I was recently working at the Very Large Telescope (the VLT for short — and always to be followed with some comment on the lack of imagination/sense of humour of astronomers — the next one’s going to be the Extremely Large Telescope) using a new-ish instrument called MUSE and a brand new add-on called GALACSI.
The VLT is actually four separate telescopes: Untu (UT1), Kueyen (UT2), Melipal (UT3), and Yepun (UT4). MUSE is mounted on Yepun, which translates as Evening Star or Venus in the language of the Mapuche (an indigenous people of Chile). MUSE in and of itself is pretty amazing. An Integral Field Spectrometer (IFS), it simultaneously takes about 6000 images across a range of wavelengths of light from the optical into the infrared. This gives an vast amount of information and data on 100s of galaxies at a time over a patch of sky slightly bigger than Jupiter’s size on the sky.
Clipped on to this recently, like some sort of death ray add-on, has been the laser-based Adaptive Optics module, GALACSI. GALACSI fires out four bright orange-hued laser beams (sodium Laser Guide-Stars) from within the VLT enclosure towards the night sky. The clever bits follow, with cameras (or more accurately Wave Front Sensors consisting of 1600 individual apertures each) tracking the tiny variations in the beams on the sky caused by turbulence in the atmosphere.
To put it bluntly, the atmosphere is a complete pain in the arse for astronomers across a range of wavelengths as it disrupts, disturbs and absorbs astronomical light. What the lasers plus wave-front sensors do, is to measure this disturbance and send the information to the next fancy bit of tech, a fast computational computer named SPARTA hooked up to a deformable mirror (known as the DSM). SPARTA and the DSM effectively invert the signal they receive from the wave-front sensors and transform the astronomical light coming into the detector to ‘undo’ at least some of the mess the atmosphere made of it.
And all this happens at 1000 Hz.
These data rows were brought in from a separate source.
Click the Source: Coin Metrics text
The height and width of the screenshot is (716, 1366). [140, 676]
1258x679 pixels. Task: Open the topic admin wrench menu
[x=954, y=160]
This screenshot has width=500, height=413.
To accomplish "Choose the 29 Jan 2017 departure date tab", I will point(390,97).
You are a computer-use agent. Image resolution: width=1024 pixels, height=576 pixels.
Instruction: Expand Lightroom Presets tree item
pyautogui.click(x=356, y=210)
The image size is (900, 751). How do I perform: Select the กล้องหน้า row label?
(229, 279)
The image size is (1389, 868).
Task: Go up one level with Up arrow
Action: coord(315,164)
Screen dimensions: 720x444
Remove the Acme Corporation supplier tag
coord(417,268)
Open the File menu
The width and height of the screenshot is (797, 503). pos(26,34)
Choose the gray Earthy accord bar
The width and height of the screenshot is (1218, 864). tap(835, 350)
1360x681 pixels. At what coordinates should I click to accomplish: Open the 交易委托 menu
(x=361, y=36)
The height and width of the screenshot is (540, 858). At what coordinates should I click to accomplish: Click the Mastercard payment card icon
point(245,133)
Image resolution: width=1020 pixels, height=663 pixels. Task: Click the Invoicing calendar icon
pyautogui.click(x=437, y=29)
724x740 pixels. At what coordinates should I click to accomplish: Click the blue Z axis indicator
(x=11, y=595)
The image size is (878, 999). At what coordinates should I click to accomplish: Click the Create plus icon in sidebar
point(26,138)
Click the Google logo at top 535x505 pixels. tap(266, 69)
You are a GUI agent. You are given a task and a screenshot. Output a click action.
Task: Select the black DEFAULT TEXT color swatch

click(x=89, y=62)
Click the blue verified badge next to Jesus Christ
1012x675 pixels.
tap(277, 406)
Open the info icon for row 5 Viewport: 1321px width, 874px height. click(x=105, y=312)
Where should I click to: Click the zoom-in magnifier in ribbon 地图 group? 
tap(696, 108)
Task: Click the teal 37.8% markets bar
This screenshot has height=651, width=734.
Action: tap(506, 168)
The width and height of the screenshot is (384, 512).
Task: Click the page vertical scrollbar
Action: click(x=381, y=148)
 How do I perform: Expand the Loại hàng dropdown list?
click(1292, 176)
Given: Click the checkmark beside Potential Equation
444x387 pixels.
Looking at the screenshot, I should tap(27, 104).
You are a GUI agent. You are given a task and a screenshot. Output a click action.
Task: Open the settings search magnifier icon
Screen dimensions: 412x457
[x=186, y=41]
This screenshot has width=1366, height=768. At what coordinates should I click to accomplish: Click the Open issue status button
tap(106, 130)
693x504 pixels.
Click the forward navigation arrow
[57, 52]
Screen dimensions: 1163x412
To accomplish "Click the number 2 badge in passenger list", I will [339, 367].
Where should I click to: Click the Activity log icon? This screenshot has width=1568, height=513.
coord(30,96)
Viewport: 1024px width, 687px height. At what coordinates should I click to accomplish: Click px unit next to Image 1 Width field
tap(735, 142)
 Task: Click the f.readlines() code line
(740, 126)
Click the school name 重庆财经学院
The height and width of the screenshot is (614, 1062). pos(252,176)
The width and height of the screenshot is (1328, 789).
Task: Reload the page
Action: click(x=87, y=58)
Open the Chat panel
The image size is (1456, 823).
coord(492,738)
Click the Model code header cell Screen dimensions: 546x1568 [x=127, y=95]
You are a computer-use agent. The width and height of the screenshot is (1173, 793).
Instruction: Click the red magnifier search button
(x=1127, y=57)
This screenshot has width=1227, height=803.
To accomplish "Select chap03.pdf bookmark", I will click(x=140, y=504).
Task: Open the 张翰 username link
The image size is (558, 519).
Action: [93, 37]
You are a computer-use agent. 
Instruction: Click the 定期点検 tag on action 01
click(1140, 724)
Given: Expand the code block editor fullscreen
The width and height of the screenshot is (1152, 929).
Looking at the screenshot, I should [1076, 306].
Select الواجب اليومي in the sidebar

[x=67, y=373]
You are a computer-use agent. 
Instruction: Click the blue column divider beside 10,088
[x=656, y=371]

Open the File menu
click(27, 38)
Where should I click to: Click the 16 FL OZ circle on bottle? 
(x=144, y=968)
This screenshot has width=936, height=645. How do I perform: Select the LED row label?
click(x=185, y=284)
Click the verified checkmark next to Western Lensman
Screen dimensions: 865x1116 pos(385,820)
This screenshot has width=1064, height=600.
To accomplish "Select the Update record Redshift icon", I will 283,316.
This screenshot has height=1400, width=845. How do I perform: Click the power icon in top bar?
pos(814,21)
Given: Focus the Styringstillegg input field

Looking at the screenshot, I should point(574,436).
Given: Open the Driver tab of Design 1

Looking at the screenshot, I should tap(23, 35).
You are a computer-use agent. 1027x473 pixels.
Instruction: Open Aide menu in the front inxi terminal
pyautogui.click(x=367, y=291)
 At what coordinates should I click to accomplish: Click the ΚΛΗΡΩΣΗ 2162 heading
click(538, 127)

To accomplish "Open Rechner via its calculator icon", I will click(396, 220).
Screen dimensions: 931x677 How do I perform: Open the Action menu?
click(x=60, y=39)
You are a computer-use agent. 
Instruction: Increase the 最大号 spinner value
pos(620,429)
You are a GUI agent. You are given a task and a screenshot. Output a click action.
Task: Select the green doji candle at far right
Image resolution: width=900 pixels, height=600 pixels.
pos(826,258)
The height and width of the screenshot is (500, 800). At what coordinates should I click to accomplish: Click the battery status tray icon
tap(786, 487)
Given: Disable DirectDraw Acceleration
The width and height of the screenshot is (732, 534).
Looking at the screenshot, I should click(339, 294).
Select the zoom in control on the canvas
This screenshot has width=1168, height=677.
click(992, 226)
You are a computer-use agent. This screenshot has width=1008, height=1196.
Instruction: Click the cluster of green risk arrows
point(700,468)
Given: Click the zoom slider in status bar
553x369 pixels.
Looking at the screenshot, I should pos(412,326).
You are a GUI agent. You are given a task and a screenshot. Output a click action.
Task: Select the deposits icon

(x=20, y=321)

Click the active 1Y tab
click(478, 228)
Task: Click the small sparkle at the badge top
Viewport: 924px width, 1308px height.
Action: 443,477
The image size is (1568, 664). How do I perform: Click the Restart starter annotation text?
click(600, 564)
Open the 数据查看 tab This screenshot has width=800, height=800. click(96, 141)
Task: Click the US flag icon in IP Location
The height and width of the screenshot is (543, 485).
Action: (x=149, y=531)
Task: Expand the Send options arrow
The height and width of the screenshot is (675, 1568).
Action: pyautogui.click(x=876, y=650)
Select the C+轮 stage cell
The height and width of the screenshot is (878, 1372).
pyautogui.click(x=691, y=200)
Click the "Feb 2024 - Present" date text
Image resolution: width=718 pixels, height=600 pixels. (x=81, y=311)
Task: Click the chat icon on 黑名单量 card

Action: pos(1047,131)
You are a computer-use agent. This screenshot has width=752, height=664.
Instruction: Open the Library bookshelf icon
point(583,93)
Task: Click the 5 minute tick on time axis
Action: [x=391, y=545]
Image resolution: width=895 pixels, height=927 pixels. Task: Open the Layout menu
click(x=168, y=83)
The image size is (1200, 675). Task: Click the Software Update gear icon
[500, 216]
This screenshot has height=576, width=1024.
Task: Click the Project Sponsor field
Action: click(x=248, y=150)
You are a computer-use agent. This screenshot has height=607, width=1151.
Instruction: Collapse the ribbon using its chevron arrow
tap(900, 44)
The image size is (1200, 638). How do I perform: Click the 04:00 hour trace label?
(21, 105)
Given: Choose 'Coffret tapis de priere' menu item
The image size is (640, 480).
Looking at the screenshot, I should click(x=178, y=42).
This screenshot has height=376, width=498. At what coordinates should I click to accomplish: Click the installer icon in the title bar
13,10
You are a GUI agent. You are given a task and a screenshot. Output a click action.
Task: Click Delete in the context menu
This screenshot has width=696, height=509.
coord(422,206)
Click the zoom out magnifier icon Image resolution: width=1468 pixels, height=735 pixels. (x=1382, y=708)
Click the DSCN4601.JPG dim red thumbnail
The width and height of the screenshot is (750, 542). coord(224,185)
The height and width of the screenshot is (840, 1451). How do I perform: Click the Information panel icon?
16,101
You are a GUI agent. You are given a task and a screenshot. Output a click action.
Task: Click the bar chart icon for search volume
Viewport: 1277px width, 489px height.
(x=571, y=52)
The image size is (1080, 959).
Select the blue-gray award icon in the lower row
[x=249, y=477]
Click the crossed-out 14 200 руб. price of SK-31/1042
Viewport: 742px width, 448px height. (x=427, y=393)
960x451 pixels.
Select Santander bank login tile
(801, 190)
That’s 1000 times per second.
And that blows my mind. This is a 1 metre diameter mirror, with over a thousand mini-actuators, each positioning itself on scales of a thousandth of a millimetre every thousandth of a second. The effort and financial risks to get to the point of this technology working and operational on one of the leading telescope facilities in the world are phenomenal and quite breathtaking.
And I’m very much looking forward to getting to use it as much as I can get away with.